課題 1 | 保育所についての本文を、二文で要約してください。
課題 2 | 行の中から、「Click the Título column header」を含む行で始まり「Viewport: 1650px width, 930px」を含む行で終わる部分を、両端の行も含めてそのまま抜き出してください。画像は回答に入れないでください。

1.保育所での活動は、子どもの心身の発達に役立っているか
はい 79人  どちらともいえない 0人  いいえ 0人  無回答・非該当 0人 
「はい」が100%という結果だった。自由意見では、「お片付けをするとか、保育園に通っているおかげで沢山成長させてもらってます。」「同年齢、年上との児童の関わりあり、日々の成長を感じている。」「先生方との信頼関係も構築出来ており、年齢なりの発達を見守っていただいていると感じます。」「家庭では出来ない体験や遊びを色々と工夫している事が伝わってきます。 先生たちも子供たちを可愛がってくれている様子がよく見られます。」などの意見があった。
2.保育所での活動は、子どもが興味や関心を持って行えるようになっているか
はい 76人  どちらともいえない 3人  いいえ 0人  無回答・非該当 0人 
「はい」が96.2%、「どちらともいえない」が3.8%という結果だった。自由意見では、「とても工夫されている。」「「今日○○やったよ」と報告してくれるため、子どもの関心も高かったのかなと思います。」「子供たちを温かくみてくださってると思います。 ありがとうございます。」「先生が子供の目線になって相手をしてくださるので感謝している。」「子供が保育園に行くのを楽しみにしている姿を見ると親としても嬉しく思う。子供に寄り添う先生方に感謝しています。」「興味や関心を伸ばしてくれていると感じます。」などの意見があった。
3.提供される食事は、子どもの状況に配慮されているか
はい 75人  どちらともいえない 3人  いいえ 1人  無回答・非該当 0人 
「はい」が94.9%、「どちらともいえない」が3.8%、「いいえ」が1.3%という結果だった。自由意見では、「和食中心で健康に良さそう。」「家庭では作らないような物や、旬の食材を使ったメニューで栄養満点でありがたいです。」「家庭での食事は同じ食材になりがちなので助かる。」などの意見があった。
4.保育所の生活で身近な自然や社会と十分関わっているか
はい 66人  どちらともいえない 13人  いいえ 0人  無回答・非該当 0人 
「はい」が83.5%、「どちらともいえない」が16.5%という結果だった。自由意見では、「非常に充実した自然との触れ合いをしていただき、とても感謝しております。」「園庭や散歩などでのびのび過ごしてる様子を写真で見ています。」などの意見があった。

行一覧 |
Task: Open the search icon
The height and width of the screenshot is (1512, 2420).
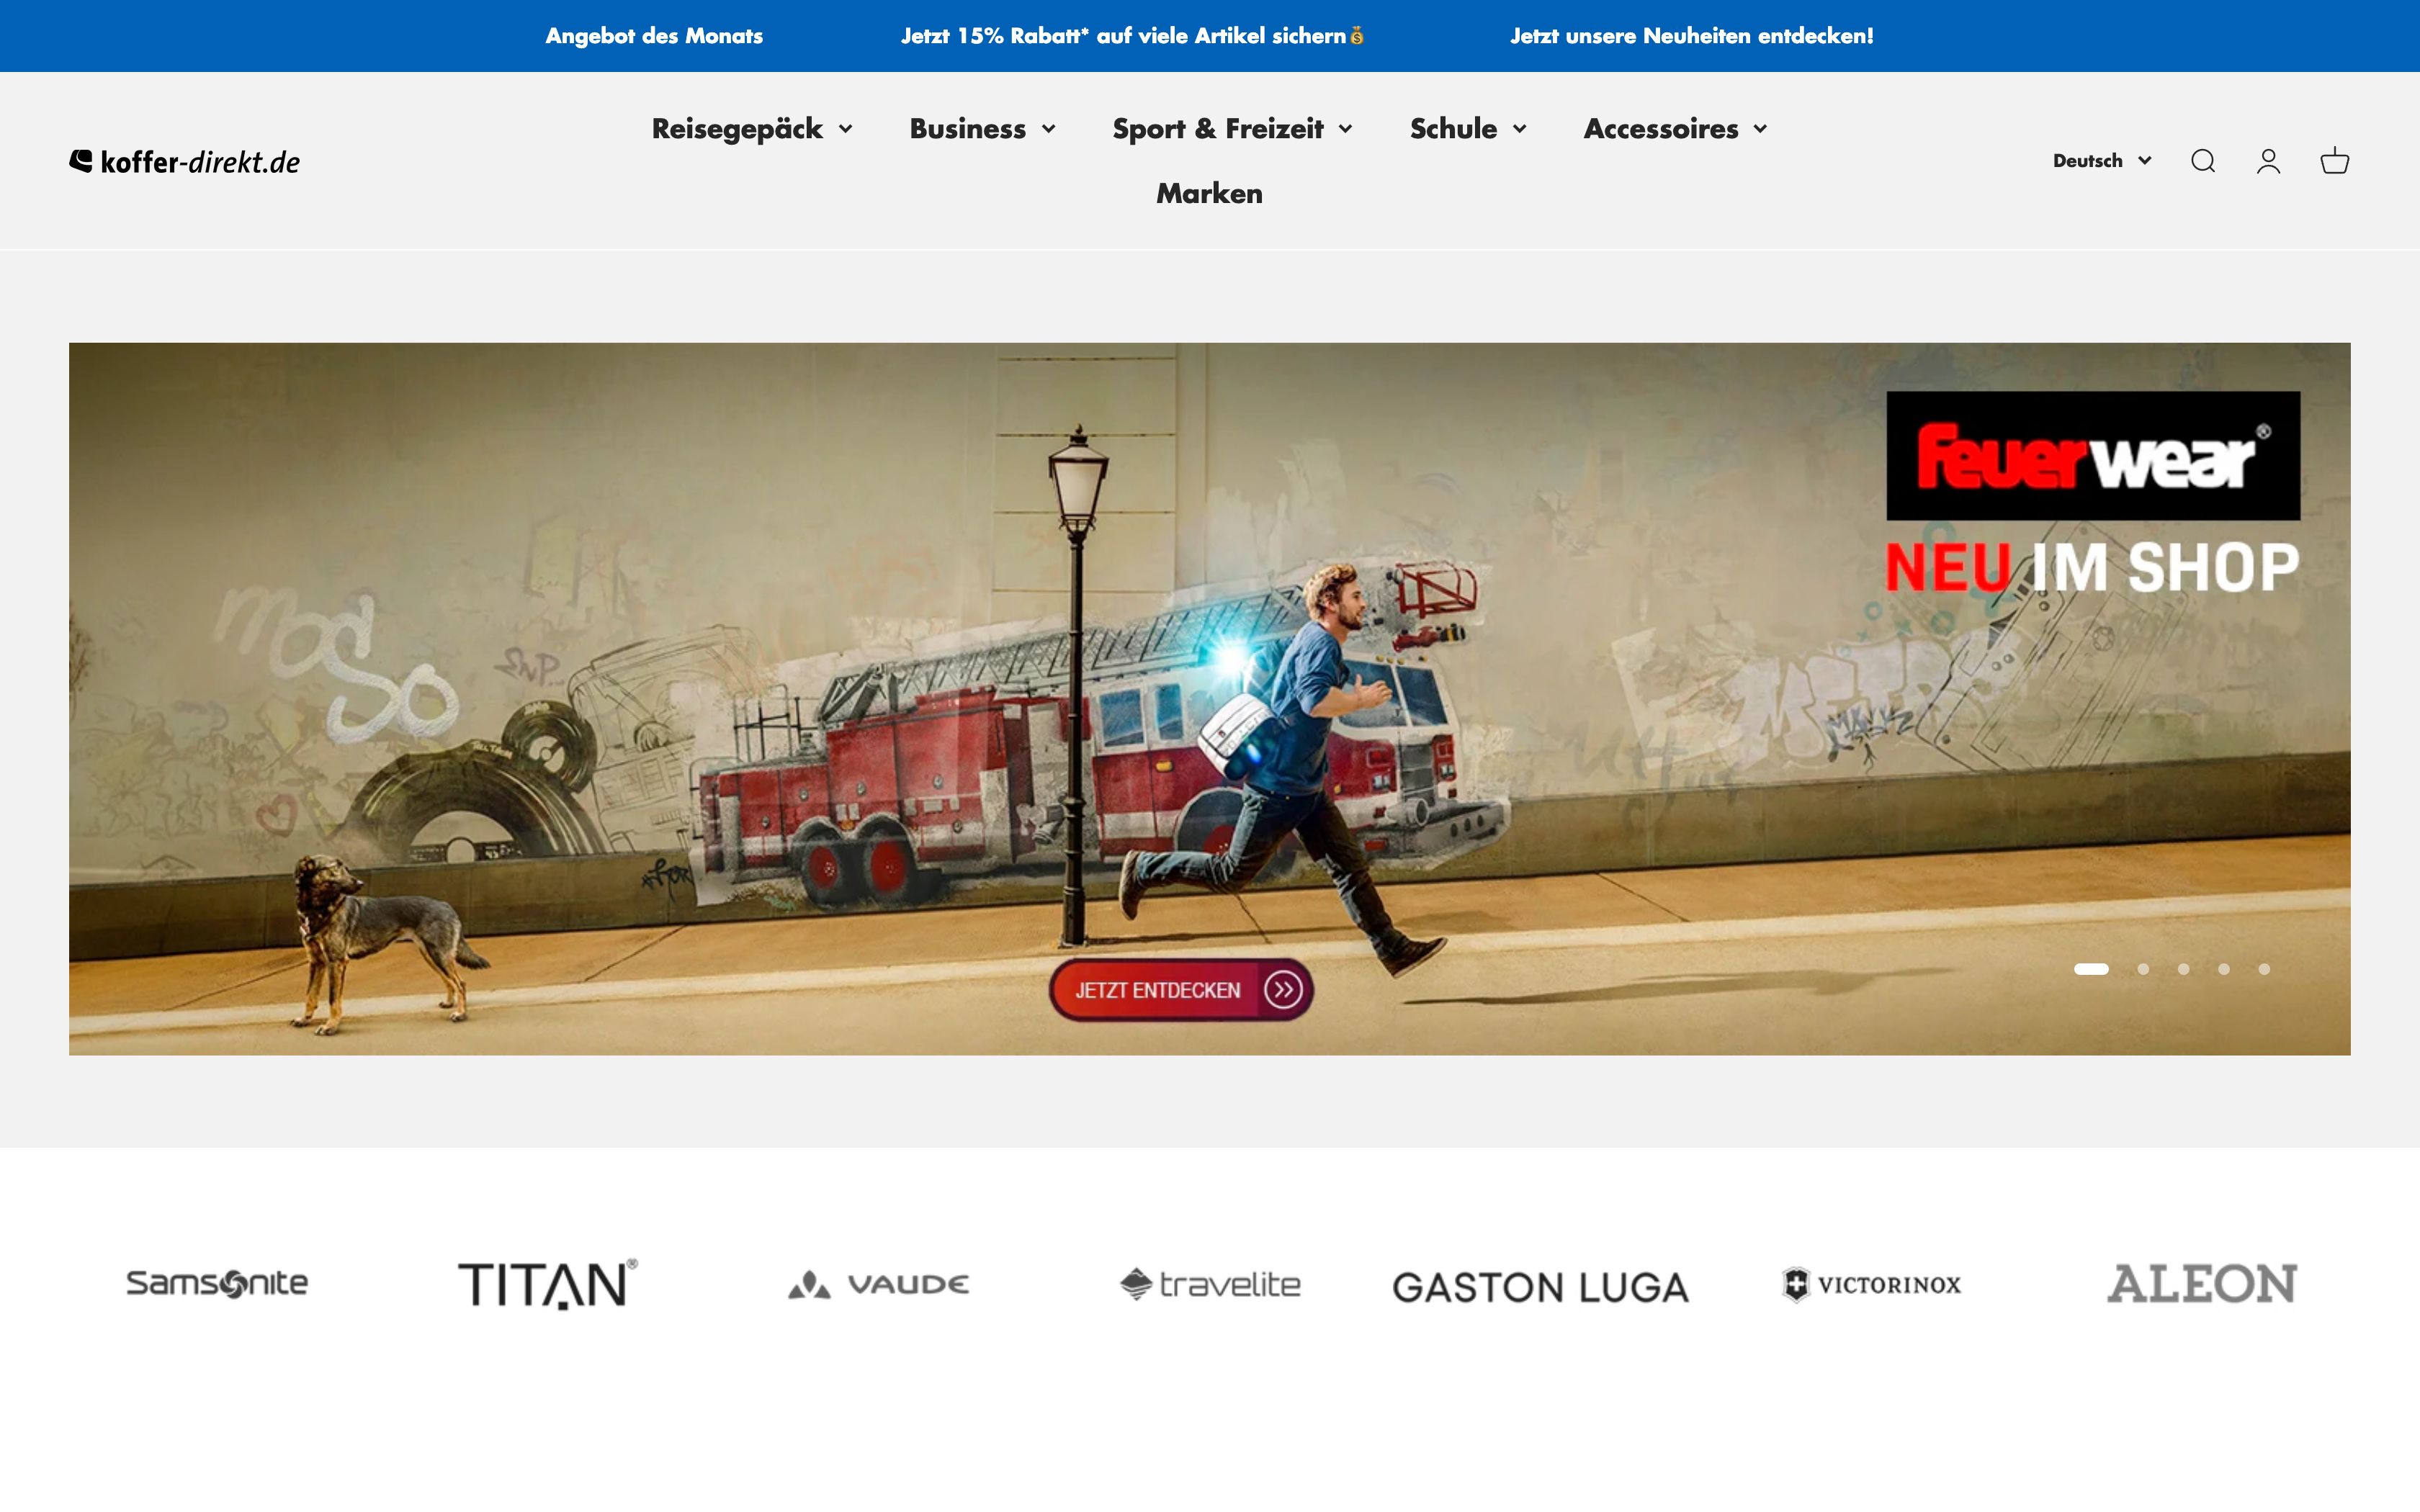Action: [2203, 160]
---
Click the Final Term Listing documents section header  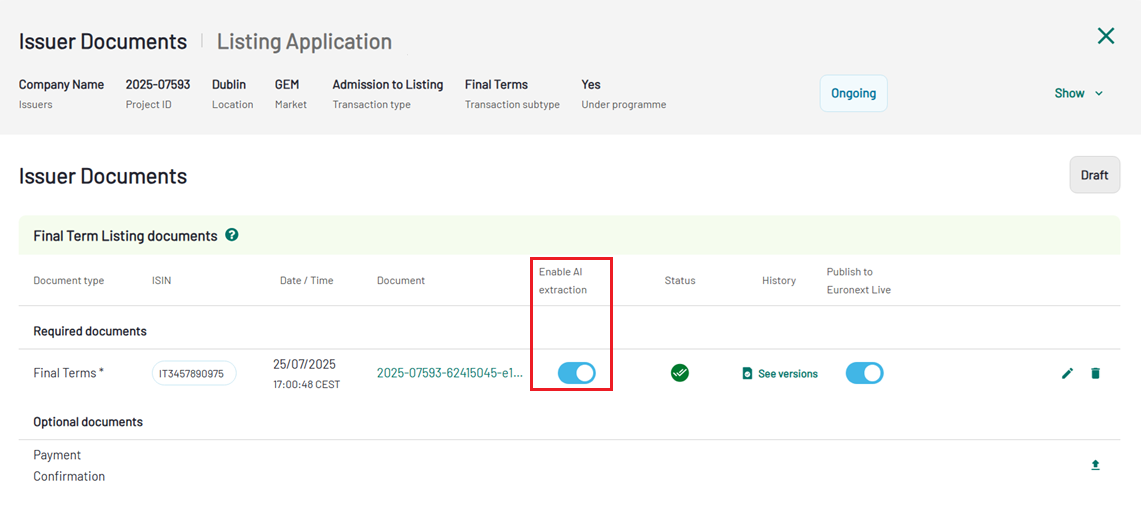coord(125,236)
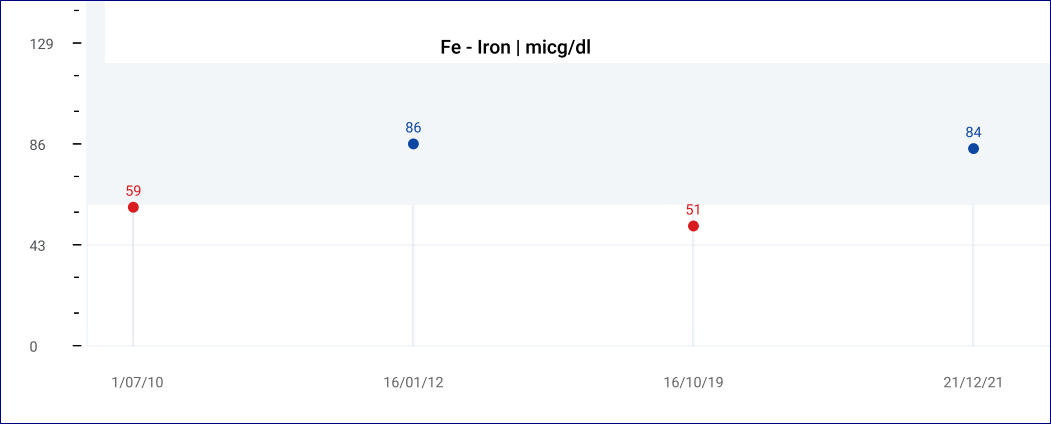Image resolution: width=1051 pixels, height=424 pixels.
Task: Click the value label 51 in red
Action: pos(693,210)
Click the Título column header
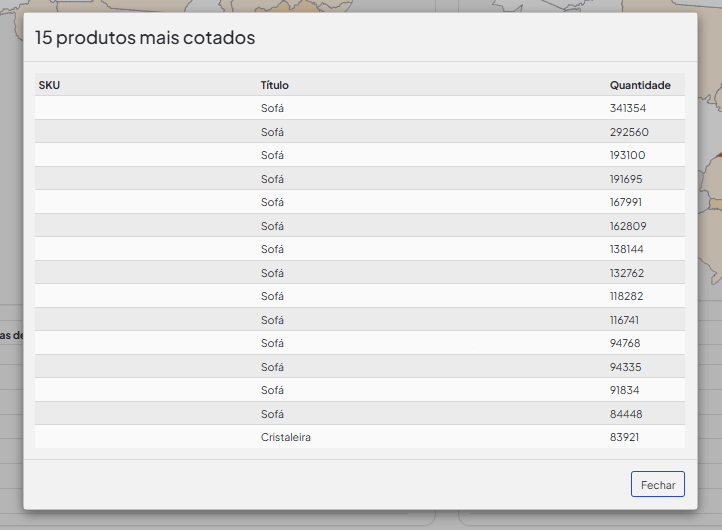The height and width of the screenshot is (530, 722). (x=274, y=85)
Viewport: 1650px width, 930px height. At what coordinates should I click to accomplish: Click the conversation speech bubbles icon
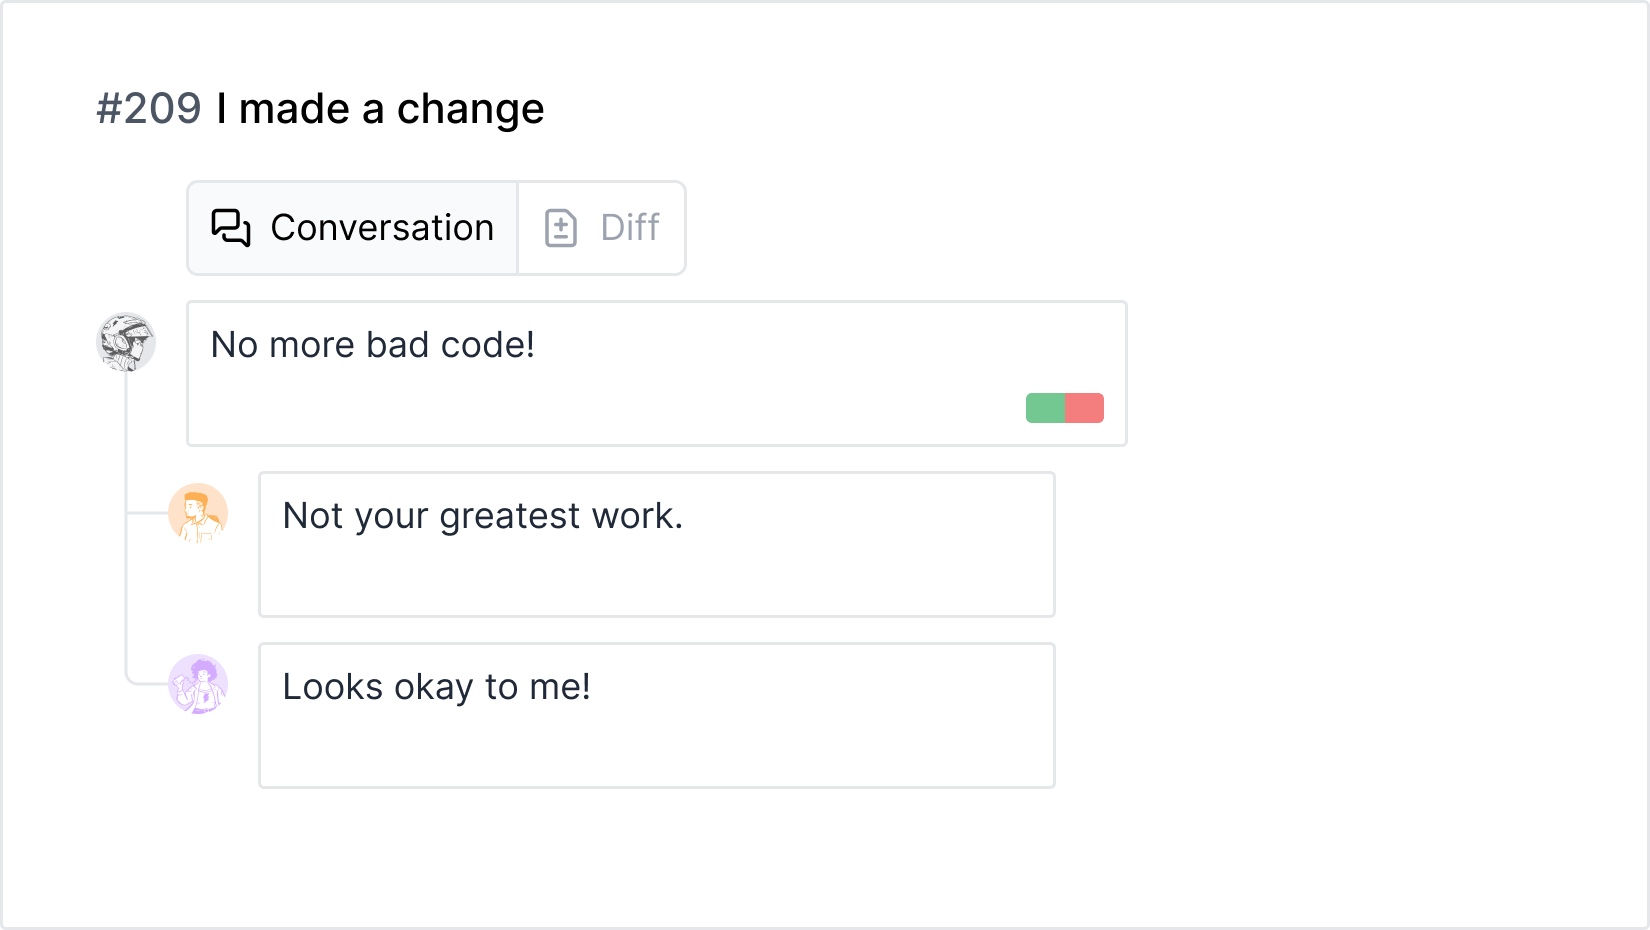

記述解答 1 | 保育所での活動が子どもの心身の発達に役立っているかという問いには79人全員が「はい」と答え、子どもが興味や関心を持って行えるようになっているかという問いでも「はい」が96.2%だった。提供される食事が子どもの状況に配慮されているかは「はい」が94.9%で、身近な自然や社会と十分関わっているかは「はい」が83.5%、「どちらともいえない」が16.5%だった。

記述解答 2 |
Click the Título column header
The height and width of the screenshot is (530, 722). (x=274, y=85)
Viewport: 1650px width, 930px height. At what coordinates should I click to accomplish: Click the conversation speech bubbles icon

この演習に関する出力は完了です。